** EXERCISE PROMPT **
From the entries below, copy each line in which the word "Teddy" occurs.

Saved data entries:
=== Begin Enclosure ===

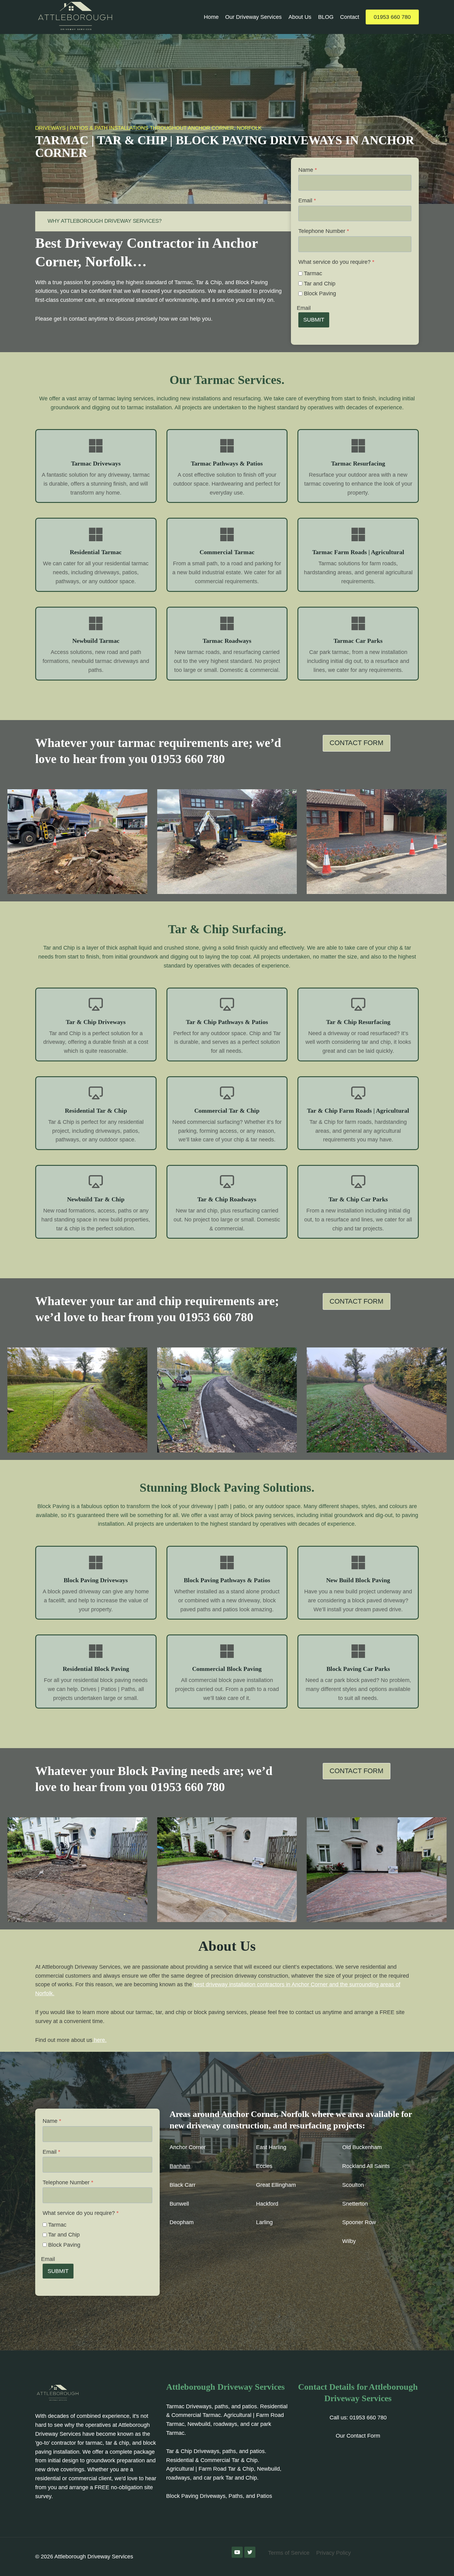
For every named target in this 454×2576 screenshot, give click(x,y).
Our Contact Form (358, 2436)
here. (99, 2040)
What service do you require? (336, 262)
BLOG (326, 17)
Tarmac (313, 273)
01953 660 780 (392, 17)
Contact (349, 17)
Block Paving (320, 293)
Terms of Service (288, 2553)
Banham (180, 2166)
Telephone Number (323, 231)
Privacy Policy (333, 2553)
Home (211, 17)
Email (307, 200)
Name (307, 170)
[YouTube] (237, 2552)
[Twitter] (249, 2552)
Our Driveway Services (253, 17)
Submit (313, 320)
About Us (299, 17)
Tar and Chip (319, 283)
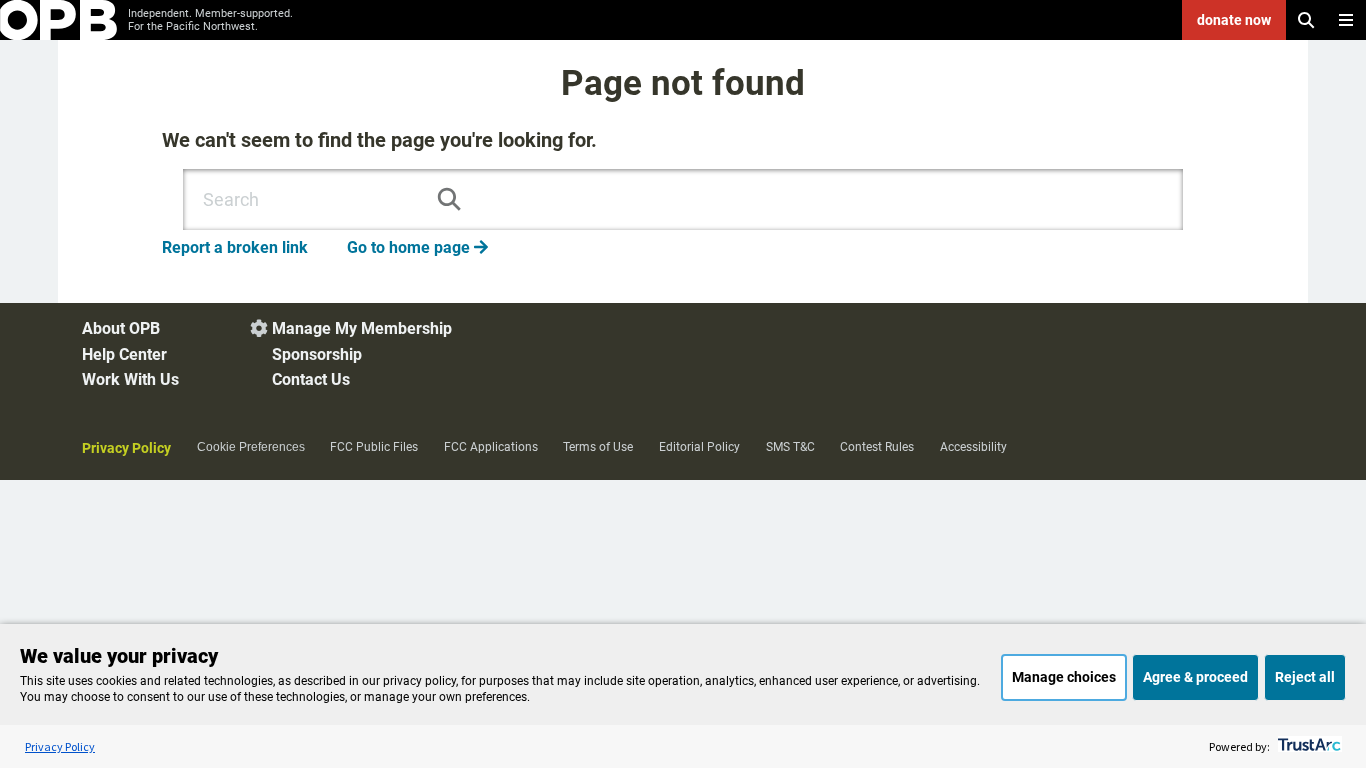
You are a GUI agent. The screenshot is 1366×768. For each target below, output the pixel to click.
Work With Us (130, 379)
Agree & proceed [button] (1195, 677)
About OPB (121, 328)
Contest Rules (877, 447)
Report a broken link (235, 247)
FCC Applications (491, 447)
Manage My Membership (362, 328)
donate (1234, 20)
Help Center (124, 354)
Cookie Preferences (251, 447)
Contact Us (311, 379)
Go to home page (417, 247)
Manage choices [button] (1064, 677)
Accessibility (973, 447)
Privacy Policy (126, 448)
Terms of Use (598, 447)
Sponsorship (317, 354)
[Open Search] (1306, 20)
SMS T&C (790, 447)
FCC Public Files (374, 447)
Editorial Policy (699, 447)
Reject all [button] (1305, 677)
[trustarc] (1307, 746)
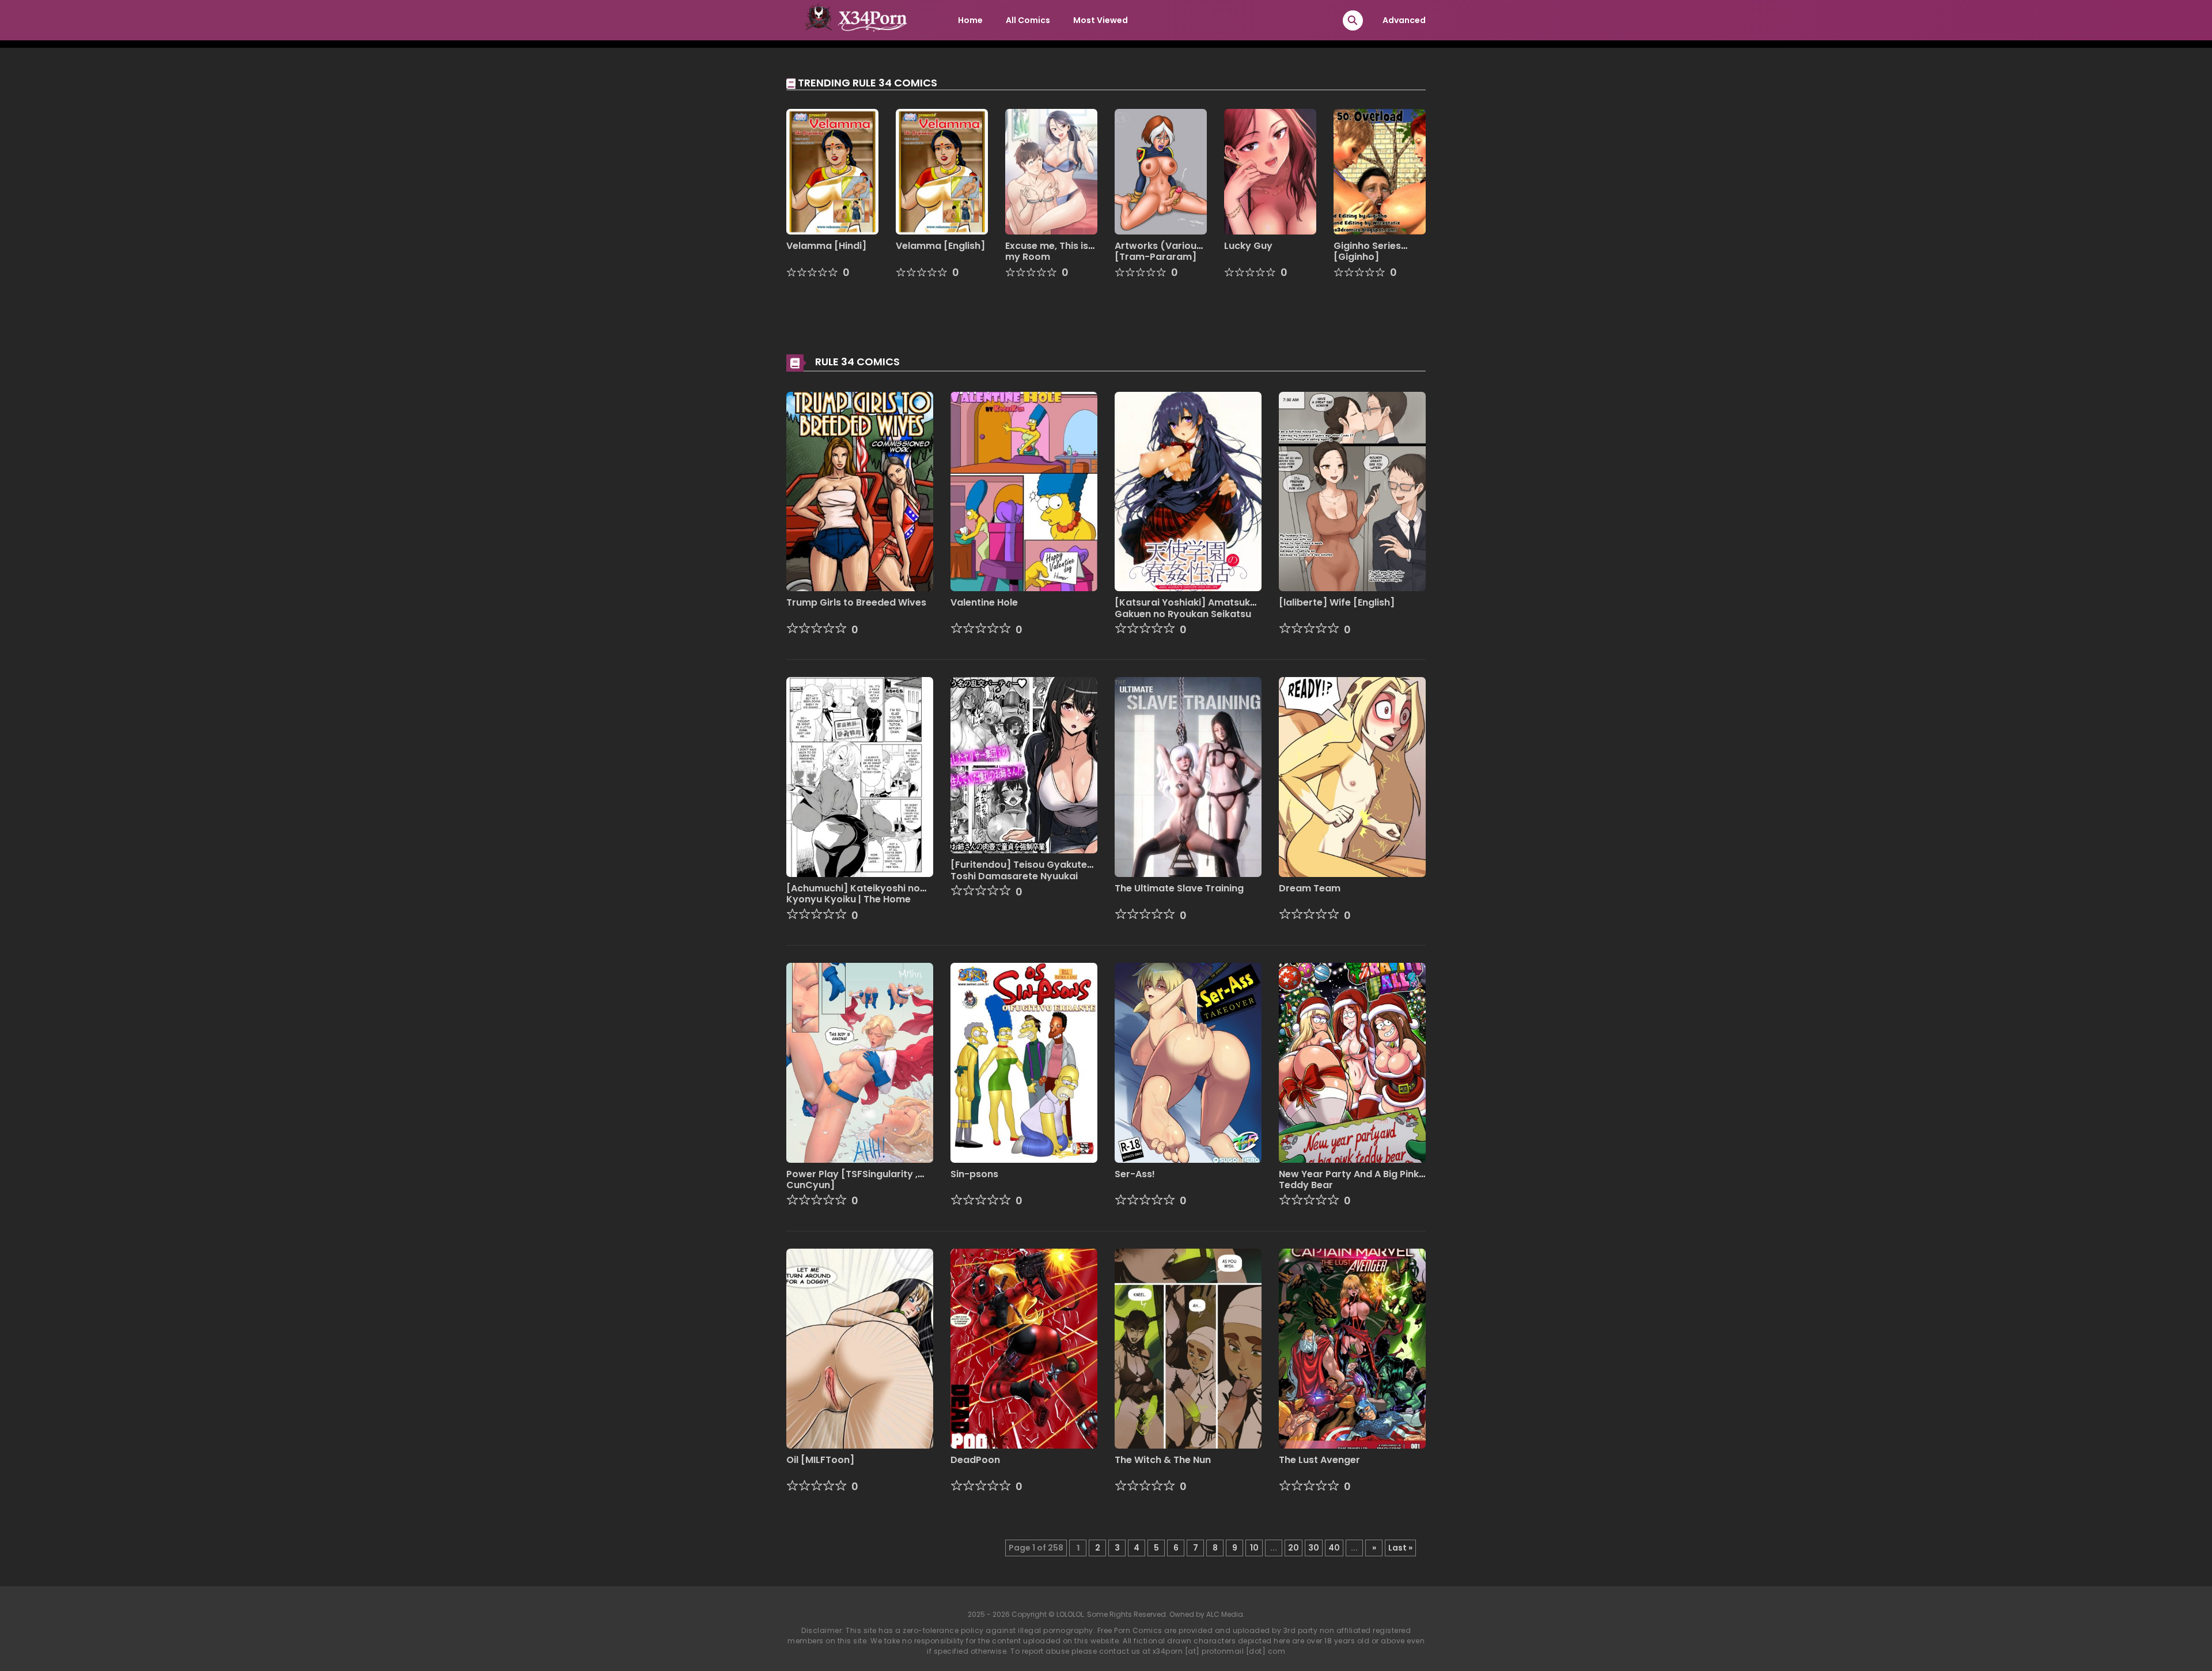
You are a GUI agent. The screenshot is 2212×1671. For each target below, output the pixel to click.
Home (970, 20)
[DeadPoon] (1023, 1348)
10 (1254, 1547)
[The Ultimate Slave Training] (1188, 776)
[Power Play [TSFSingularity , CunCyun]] (859, 1062)
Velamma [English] (940, 245)
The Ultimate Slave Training (1179, 888)
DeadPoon (975, 1459)
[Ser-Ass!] (1188, 1062)
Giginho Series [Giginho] (1367, 251)
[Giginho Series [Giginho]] (1380, 171)
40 (1334, 1547)
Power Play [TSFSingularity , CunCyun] (852, 1179)
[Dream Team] (1352, 776)
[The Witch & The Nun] (1188, 1348)
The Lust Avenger (1319, 1459)
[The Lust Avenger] (1352, 1348)
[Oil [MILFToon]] (859, 1348)
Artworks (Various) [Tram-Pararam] (1160, 251)
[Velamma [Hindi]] (832, 171)
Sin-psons (974, 1174)
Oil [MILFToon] (820, 1459)
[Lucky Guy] (1270, 171)
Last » (1400, 1547)
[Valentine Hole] (1023, 491)
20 (1293, 1547)
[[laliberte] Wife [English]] (1352, 491)
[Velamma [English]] (942, 171)
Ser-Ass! (1135, 1174)
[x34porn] (853, 19)
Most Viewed (1100, 20)
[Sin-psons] (1023, 1062)
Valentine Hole (984, 602)
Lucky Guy (1248, 245)
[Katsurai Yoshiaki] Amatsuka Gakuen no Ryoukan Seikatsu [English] (1185, 613)
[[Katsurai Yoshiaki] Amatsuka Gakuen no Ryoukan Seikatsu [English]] (1188, 491)
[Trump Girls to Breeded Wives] (859, 491)
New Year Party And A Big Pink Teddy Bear (1349, 1179)
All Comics (1028, 20)
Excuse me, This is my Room (1046, 251)
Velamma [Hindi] (826, 245)
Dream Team (1309, 888)
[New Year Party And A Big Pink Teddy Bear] (1352, 1062)
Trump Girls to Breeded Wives (856, 602)
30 (1313, 1547)
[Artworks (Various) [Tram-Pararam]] (1161, 171)
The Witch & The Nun (1163, 1459)
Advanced (1404, 20)
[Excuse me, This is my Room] (1051, 171)
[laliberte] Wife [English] (1337, 602)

=== End Enclosure ===

** TASK ANSWER **
New Year Party And A Big Pink Teddy Bear (1349, 1179)
[New Year Party And A Big Pink Teddy Bear] (1352, 1062)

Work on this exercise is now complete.